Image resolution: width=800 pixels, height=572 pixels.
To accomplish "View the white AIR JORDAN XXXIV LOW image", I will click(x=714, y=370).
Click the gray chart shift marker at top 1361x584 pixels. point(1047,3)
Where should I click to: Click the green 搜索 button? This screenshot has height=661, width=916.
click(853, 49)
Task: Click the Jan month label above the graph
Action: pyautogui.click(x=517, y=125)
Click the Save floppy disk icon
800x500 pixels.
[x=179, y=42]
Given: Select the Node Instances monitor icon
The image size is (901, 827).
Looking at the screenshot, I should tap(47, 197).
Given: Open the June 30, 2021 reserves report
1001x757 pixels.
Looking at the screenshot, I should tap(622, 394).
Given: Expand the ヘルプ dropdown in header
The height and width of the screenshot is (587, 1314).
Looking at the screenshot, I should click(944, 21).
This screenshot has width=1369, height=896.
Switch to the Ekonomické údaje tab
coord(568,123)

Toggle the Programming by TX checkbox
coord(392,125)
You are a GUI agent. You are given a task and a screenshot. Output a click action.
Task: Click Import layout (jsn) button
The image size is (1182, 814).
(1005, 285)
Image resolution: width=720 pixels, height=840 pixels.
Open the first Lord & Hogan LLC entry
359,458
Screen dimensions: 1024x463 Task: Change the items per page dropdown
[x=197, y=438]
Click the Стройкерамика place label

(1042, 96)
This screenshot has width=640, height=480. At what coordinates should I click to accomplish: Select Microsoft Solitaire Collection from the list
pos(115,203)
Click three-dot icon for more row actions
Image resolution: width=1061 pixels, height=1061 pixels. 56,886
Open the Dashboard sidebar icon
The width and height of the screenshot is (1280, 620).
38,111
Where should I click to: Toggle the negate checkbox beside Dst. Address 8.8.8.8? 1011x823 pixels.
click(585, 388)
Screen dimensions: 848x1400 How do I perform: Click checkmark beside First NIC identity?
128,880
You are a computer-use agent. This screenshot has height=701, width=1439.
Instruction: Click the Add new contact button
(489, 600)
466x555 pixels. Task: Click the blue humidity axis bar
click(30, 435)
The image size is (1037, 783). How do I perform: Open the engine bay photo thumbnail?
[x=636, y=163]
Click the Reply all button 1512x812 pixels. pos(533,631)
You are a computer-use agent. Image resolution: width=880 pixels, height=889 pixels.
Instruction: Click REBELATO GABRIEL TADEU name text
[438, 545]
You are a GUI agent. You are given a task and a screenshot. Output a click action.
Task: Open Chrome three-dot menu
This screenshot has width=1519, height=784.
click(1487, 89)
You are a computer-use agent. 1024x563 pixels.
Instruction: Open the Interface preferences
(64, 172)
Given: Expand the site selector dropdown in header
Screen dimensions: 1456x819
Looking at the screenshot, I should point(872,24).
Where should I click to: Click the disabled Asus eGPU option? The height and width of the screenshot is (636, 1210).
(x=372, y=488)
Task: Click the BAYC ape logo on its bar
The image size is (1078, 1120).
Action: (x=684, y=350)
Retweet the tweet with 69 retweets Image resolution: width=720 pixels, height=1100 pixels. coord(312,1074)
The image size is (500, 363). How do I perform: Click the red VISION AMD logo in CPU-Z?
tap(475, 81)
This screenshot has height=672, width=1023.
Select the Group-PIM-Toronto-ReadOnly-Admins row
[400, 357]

---------------

**Your task:**
Select and copy every line of the listing with the word "agent".

**Written solution:**
You are a GUI agent. You are given a task and a screenshot. Output a click action.
You are a computer-use agent. This screenshot has height=701, width=1439.
You are a computer-use agent. Image resolution: width=880 pixels, height=889 pixels.
You are a GUI agent. You are given a task and a screenshot. Output a click action.
You are a computer-use agent. 1024x563 pixels.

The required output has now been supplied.